* _WORK REQUIRED_
Copy the lines below word for word, from the first one through the line that contains "tap(222, 67)".

++++++++++

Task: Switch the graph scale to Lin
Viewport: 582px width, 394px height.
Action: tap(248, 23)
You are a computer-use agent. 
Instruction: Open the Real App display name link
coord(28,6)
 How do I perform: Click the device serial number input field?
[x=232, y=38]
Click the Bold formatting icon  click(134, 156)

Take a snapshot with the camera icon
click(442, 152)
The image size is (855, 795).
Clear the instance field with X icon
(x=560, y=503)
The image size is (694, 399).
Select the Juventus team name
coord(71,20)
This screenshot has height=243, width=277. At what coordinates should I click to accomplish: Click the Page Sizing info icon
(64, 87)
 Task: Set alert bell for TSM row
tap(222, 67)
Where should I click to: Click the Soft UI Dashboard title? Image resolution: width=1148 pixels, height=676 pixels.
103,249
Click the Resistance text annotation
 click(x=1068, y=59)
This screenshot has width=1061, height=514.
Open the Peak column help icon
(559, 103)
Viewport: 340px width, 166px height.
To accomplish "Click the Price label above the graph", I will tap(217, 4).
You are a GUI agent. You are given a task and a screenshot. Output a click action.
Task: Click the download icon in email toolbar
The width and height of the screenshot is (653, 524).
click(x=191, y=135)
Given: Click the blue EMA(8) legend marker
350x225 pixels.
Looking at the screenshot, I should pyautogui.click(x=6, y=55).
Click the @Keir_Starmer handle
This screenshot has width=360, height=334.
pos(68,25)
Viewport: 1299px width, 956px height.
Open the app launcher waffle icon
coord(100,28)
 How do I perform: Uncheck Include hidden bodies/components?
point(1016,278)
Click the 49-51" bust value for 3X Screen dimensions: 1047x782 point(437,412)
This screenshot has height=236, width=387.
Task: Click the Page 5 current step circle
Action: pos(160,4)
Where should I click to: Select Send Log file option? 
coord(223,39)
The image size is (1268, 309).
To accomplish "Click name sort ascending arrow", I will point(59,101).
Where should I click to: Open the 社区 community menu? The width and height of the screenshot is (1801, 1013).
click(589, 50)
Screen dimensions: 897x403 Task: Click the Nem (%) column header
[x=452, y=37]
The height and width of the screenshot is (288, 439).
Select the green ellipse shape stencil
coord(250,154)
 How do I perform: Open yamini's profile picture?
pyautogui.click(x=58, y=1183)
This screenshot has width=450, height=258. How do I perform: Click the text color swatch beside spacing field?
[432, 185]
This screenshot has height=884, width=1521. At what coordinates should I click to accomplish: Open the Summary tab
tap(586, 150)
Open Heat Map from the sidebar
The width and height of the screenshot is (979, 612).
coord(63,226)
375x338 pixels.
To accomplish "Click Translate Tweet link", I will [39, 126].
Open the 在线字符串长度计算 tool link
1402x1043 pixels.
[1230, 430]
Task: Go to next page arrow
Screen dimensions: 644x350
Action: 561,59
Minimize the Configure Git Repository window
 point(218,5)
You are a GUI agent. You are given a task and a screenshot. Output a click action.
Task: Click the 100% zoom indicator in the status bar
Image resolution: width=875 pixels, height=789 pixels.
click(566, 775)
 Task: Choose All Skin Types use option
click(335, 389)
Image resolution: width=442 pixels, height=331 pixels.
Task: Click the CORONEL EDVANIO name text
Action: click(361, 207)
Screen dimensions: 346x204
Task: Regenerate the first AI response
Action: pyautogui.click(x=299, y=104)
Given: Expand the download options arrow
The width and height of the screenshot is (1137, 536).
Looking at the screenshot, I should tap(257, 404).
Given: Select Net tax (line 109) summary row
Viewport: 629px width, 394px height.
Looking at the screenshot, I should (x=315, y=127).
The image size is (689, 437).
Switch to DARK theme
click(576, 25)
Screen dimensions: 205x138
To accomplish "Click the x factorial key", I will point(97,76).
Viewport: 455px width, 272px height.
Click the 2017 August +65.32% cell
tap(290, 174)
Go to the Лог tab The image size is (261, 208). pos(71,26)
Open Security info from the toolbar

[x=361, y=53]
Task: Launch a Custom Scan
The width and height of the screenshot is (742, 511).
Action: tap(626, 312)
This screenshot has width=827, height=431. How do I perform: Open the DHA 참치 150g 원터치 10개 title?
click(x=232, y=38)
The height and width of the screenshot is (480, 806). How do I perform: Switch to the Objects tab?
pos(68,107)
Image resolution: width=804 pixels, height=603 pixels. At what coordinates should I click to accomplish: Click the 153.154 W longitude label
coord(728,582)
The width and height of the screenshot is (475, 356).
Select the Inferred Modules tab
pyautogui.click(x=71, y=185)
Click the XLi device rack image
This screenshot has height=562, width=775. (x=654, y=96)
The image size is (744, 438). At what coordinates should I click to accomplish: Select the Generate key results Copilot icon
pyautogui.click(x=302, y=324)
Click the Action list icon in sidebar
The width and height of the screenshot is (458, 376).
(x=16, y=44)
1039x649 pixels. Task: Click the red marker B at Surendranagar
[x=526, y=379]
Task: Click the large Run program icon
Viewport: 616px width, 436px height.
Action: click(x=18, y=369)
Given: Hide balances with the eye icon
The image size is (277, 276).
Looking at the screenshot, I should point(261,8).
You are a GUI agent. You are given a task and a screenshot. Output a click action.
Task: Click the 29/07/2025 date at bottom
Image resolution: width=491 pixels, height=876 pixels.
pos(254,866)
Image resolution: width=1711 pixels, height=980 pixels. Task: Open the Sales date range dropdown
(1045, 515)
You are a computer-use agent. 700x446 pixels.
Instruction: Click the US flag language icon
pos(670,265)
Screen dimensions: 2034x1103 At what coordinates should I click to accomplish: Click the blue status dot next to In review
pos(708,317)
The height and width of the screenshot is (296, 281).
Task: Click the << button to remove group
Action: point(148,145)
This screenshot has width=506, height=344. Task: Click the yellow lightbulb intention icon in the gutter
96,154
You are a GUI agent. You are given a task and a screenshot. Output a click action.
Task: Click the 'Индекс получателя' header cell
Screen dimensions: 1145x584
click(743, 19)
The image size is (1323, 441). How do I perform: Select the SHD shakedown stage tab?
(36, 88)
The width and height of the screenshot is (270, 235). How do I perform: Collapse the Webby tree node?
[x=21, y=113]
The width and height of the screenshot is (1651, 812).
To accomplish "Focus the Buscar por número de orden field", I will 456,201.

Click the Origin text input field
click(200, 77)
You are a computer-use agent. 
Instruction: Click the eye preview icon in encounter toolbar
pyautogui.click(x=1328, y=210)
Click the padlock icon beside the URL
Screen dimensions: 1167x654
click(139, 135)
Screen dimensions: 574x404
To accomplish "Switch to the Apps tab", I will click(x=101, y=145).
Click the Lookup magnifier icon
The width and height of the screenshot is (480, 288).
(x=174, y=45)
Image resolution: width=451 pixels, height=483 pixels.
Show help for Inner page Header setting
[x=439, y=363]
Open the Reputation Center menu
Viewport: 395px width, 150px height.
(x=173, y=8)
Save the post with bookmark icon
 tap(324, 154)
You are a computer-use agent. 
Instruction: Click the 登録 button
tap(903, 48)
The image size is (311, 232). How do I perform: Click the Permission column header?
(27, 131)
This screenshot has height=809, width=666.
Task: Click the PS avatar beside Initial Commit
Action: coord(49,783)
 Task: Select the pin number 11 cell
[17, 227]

++++++++++

* _RESPONSE FOR THIS EXERCISE_
Task: Switch the graph scale to Lin
Viewport: 582px width, 394px height.
Action: tap(248, 23)
You are a computer-use agent. 
Instruction: Open the Real App display name link
coord(28,6)
 How do I perform: Click the device serial number input field?
[x=232, y=38]
Click the Bold formatting icon  click(134, 156)

Take a snapshot with the camera icon
click(442, 152)
The image size is (855, 795).
Clear the instance field with X icon
(x=560, y=503)
The image size is (694, 399).
Select the Juventus team name
coord(71,20)
This screenshot has height=243, width=277. At what coordinates should I click to accomplish: Click the Page Sizing info icon
(64, 87)
 Task: Set alert bell for TSM row
tap(222, 67)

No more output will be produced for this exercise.